Generally, the findings suggest that, in response to market dynamics, investors modify their mood, risk, and reward preferences across time to fulfil their portfolio objectives. When the underlying structure of equity markets is displayed on the Residual horizon, COVID-19 provides only positive information to practically all markets, with few exceptions, but none of them is statistically significant. The insignificance of the positive flow sends an important message to all market participants. The pandemic (the number of confirmed cases and the resulting hysteria) has had little influence on the Islamic and conventional stock markets. The short- and intermediate-term market dynamics are attributable to irrational investor behaviour resulting from fear and paranoia linked with the pandemic, which the majority dismisses as noise [8, 104, 105].

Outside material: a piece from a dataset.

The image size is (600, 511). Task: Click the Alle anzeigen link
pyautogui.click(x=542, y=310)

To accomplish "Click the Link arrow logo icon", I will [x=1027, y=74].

Due to the prevalent news concerning the pandemic, investors may have calmed down and achieved more balanced portfolios in the long run, so, intuitively, the pandemic may not have a significant impact on future investment and policy decisions for potential investors and policymakers within the Islamic and conventional stock markets. This is because the pandemic fails to impart any risk attributes (pleasant or unpleasant) of stocks to be evaluated or inculcated in allocating investible resources. In many aspects, this paradigm, in the long run, mirrors Fama’s [44, 46] efficient market hypothesis (EMH), in that the market actors’ rationality is demonstrated despite the pandemic, corroborating the market’s long-run efficiency .

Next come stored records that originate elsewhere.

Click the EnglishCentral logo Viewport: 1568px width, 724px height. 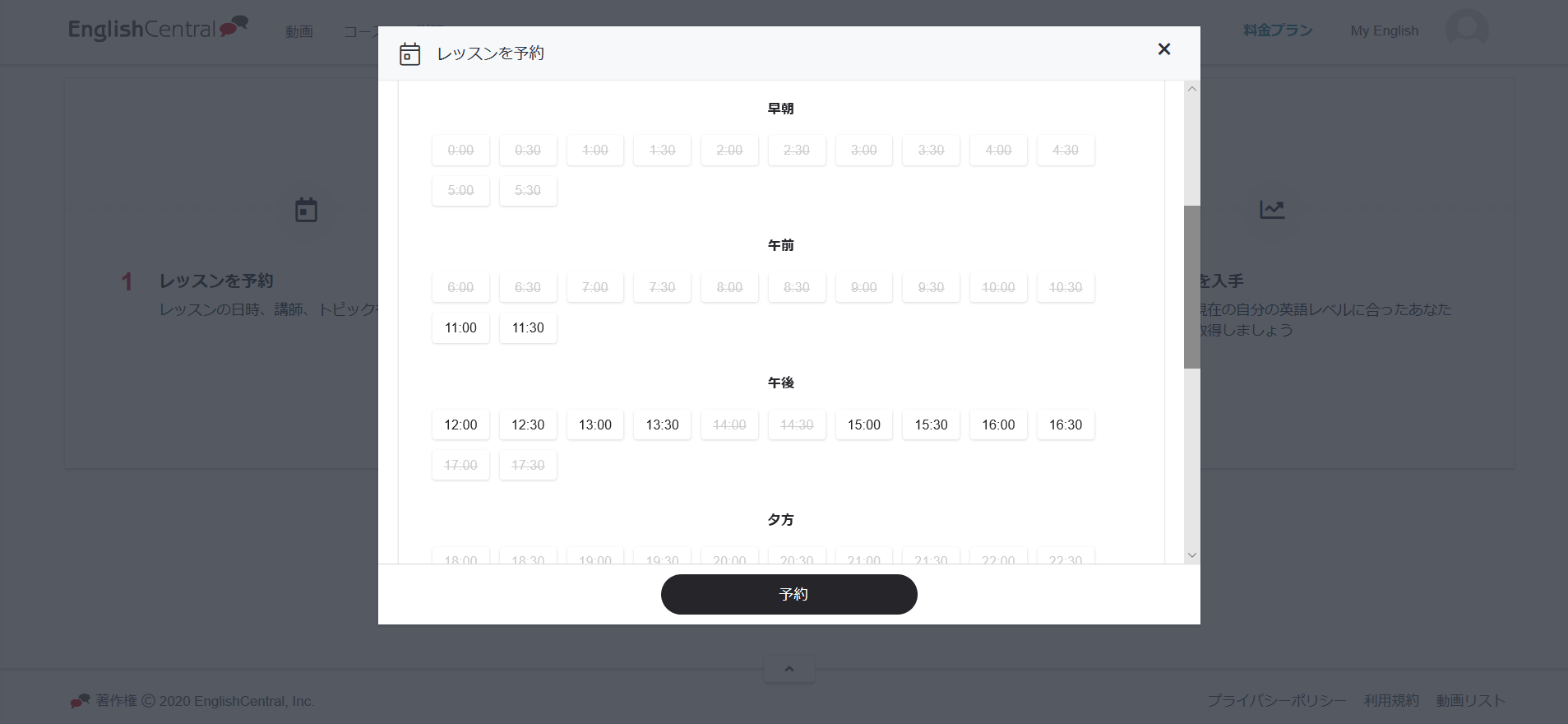(x=158, y=29)
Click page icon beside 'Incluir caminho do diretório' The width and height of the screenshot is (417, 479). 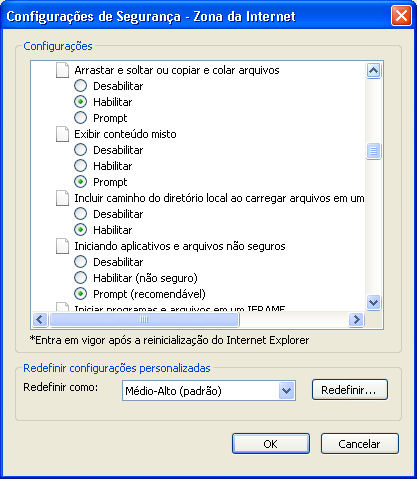[x=62, y=198]
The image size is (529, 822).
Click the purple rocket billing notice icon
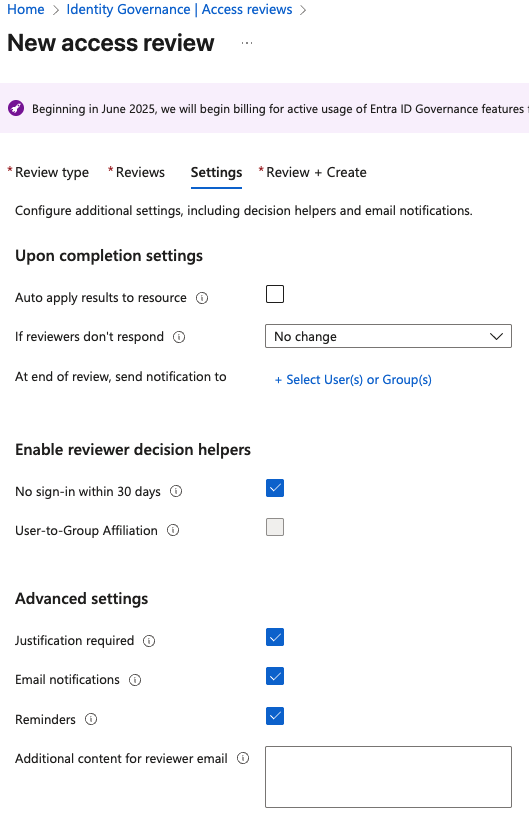[x=16, y=109]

In summary, the results provide insight into the significant implications of proven worldwide COVID-19 cases on selected Islamic and conventional stock markets. Accordingly, some policy implications are possible. First, legislators should pay greater attention to stock market swings as well as the number of verified COVID-19 cases, since they might affect market dynamics in the near term due to investor attitudes. In this instance, authorities should work out how to assist the market quickly and efficiently when the marginal number of COVID-19 confirmed cases is high. In severe instances, this may lessen the chance of a market crisis. Second, both local and worldwide events are likely to have an impact on investors. Consequential to clear and timely information concerning COVID-19, improved market predictions may occur. Investors and regulators should be increasingly worried about the risk of stock market comovements if the verified COVID-19 cases increase dramatically, since such integration would disparage diversification opportunities. Finally, the results provide advice to risk regulators on how to strengthen risk early warning systems by developing a daily monitoring technique for financial risk transmission across international borders. Risk regulators should employ management techniques that show how to use benefits, risk prevention, and risk management.
The data used in the study are publicly available and, thus, the author decided not to share them.
Conflicts of Interest
The author declares that he holds no direct or indirect conflicts of interest.